Belize offers Mayan ruins, Caribbean pleasures
“Living in Belize is like living in the U.S. in the mid 1950s.” (US expatriate who with his wife left Seattle to retire in San Ignacio)
My wife, Marcia Jacobson, and I like to be in a warm place between my Cornell semesters, and this year we chose Belize — formerly British Honduras — a relatively small country that became independent in 1981 and is bordered on the north by Mexico, on the south and on the west by Guatemala, and to the east by the Caribbean Sea.
Because it was once a British colony and people speak English, Belize is a good place for U.S. and Canadian citizens to vacation. Most tourists go to Belize to learn about the Mayan culture and to enjoy sea activities such as scuba diving, snorkeling, fishing and swimming. Birding is also popular. Families and young adults find ample resources for adventure activities, such as rappelling and zip lining as well as cave exploration and cave tubing, particularly at Actun Tunichil Muknal, offered referred to as ATM.
Of the 325,000 people, many are descendants of Mayas, and these are often Catholics; others include U.S. expatriates, Chinese, Indians from India as well as Amish and other Mennonite settlers who live in their own self-defined enclaves. Tourism is the major industry. The soil is not great, but good enough to support large gardens and small farms. In San Ignacio, many tourist workers supplement their seasonal incomes by growing their own food and selling the surplus.

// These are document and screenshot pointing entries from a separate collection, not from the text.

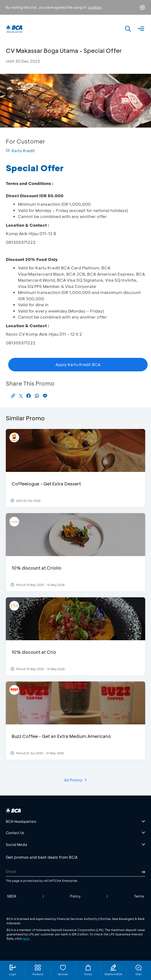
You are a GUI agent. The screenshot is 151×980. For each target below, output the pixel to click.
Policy (75, 896)
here (26, 939)
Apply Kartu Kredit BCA (78, 364)
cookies (94, 7)
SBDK (11, 896)
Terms (139, 896)
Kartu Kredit (20, 150)
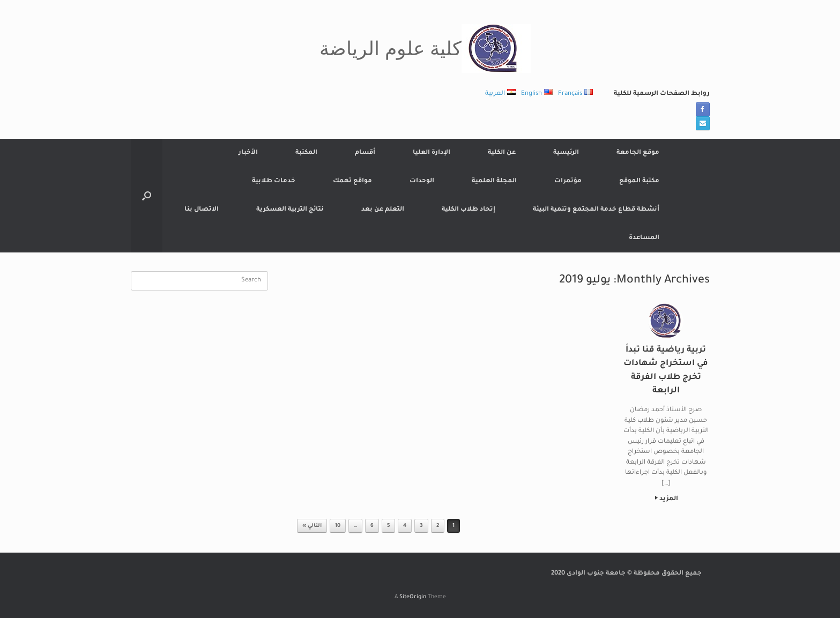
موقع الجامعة (638, 153)
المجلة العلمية (494, 181)
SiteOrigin (413, 597)
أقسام (365, 153)
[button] (146, 196)
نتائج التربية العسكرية (290, 210)
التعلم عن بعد (383, 210)
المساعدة (644, 238)
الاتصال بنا (202, 210)
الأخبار (248, 153)
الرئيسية (566, 153)
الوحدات (422, 181)
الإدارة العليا (432, 153)
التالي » (312, 526)
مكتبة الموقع (639, 181)
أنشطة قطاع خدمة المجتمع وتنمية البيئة (596, 210)
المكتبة (306, 153)
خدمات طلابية (273, 181)
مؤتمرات (568, 181)
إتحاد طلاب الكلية (469, 210)
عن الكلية (502, 153)
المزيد (666, 499)
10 (338, 526)
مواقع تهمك (352, 181)
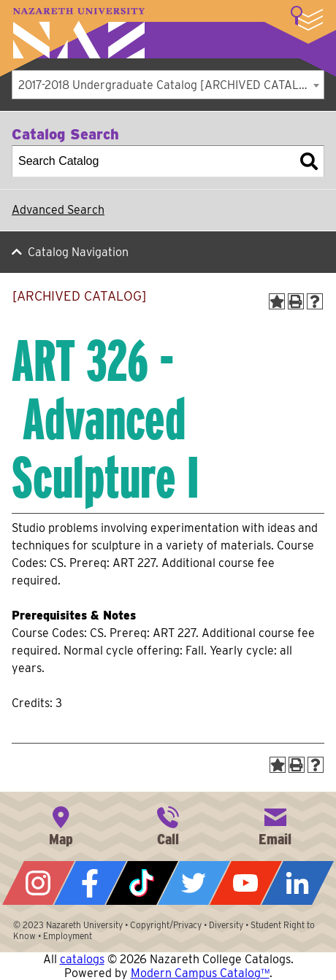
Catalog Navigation (78, 252)
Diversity (226, 925)
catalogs (82, 959)
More (307, 18)
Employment (67, 935)
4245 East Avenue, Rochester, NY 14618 (61, 825)
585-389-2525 (168, 825)
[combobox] (168, 85)
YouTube (245, 883)
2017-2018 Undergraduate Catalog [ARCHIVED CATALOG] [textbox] (169, 85)
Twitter (194, 883)
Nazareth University (79, 33)
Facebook (90, 883)
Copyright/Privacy (166, 925)
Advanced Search (58, 209)
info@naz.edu (275, 825)
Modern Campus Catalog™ (200, 973)
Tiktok (142, 883)
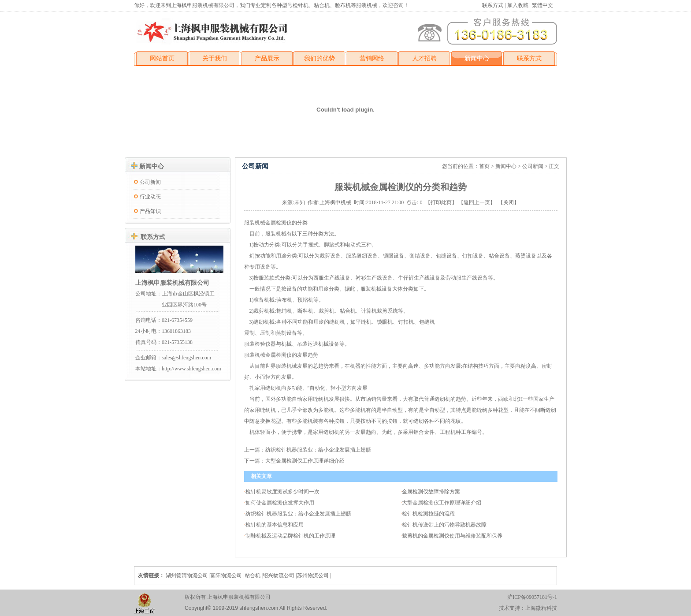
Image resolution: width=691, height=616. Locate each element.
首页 (484, 166)
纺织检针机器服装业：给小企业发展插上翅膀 (318, 450)
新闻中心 (477, 58)
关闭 (509, 202)
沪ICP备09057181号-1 (532, 597)
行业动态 (150, 197)
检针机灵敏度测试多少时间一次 (282, 492)
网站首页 (162, 58)
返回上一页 (477, 202)
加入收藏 (518, 5)
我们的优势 (319, 58)
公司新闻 (150, 182)
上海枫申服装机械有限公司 (172, 283)
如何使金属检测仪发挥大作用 (280, 503)
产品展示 (267, 58)
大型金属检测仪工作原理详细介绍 (305, 461)
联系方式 (493, 5)
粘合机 (253, 575)
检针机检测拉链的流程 (428, 514)
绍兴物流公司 (279, 575)
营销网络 (372, 58)
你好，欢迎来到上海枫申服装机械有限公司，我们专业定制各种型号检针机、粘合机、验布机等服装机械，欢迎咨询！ (271, 5)
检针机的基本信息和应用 (275, 525)
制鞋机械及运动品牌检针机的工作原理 (290, 536)
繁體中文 (542, 5)
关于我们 (215, 58)
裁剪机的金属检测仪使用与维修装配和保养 (452, 536)
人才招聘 (424, 58)
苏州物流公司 (313, 575)
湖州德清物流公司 (187, 575)
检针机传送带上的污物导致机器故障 (444, 525)
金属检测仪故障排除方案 (431, 492)
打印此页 (441, 202)
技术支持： (512, 608)
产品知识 (150, 211)
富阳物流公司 (226, 575)
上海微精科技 (541, 608)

Given the beauty, climate, and size (8,800 square miles), I am somewhat puzzled as to why so few people live in Belize. Part of the reason is the lack of employment and subsequent emigration. With such a small population, Belize also lacks the tax base to sustain an infrastructure of roads to fully support its tourist economy. Except for the main roads to major cities (which are at least paved in most places), what we would call a system of roads ranges — even to the major Mayan tourist sites — from unsatisfactory to virtually non-existent.